Uma porta lateral se abriu, permitindo que Marcos partisse para uma das zonas de concentração. Nela, uma máquina de alimentos convenientemente posicionada estava disponível para saciar as necessidades criadas pelo longo expediente. Um pequeno console nesta permitia o reconhecimento facial.
“Marcos Pence, duas unidades disponíveis”, a máquina declarou quando ele ficou diante dela. Um a lista de botões mostrava as opções disponíveis ao lado.
Ele selecionou dois itens: substrato orgânico proteico enrijecido e refresco tropical. Uma boa combinação de salgado e cítrico para uma refeição, além de conveniente para consumir em movimento.
Marcos caminhou por uma longa reta até alcançar uma das portas de saída da estação, onde mais uma vez seu sangue foi coletado, desta vez por uma mulher silenciosa e apática. A identificação o permitiu sair para uma rua isolada, alguns andares de ruas abaixo de onde ele havia adentrado a enorme construção.
Aquela era uma área silenciosa e isolada da zona de contenção onde já vivia há dez anos, um canto marcado por uma ausência de qualquer coisa que não as idas e vindas de um povo enclausurado. as demais ruas no percurso até sua habitação privada eram tão vazias de informação quanto aquela, porém algumas possuíam mais função. Postos de serviços e estabelecimentos recreativos alimentavam as horas do dia a dia que não eram dedicadas ao coercivo e contraditório avanço humano.

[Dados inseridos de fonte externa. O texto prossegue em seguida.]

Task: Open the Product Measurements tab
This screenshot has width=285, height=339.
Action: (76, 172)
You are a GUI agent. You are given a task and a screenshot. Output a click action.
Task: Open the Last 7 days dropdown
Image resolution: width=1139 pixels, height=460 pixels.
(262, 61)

Uma habitação individual como a de Marcos era sempre fruto de muita dedicação, pontualidade e sobretudo cuidado da parte do mesmo. Não oferecia luxos ou apetrechos particularmente diferentes das habitações coletivas, mas era um conforto especial ter seu próprio lugar para dormir e fazer as necessidades. Naquele dia, ela foi também a fagulha inicial de um sorriso para ele no momento em que se deitou confortavelmente em sua cama após o expediente. “Nossa vida pelas próximas, nossa mente para o futuro”, era o que diziam os consoles e propagandas, “uma vida simples” era o que ele levava para si.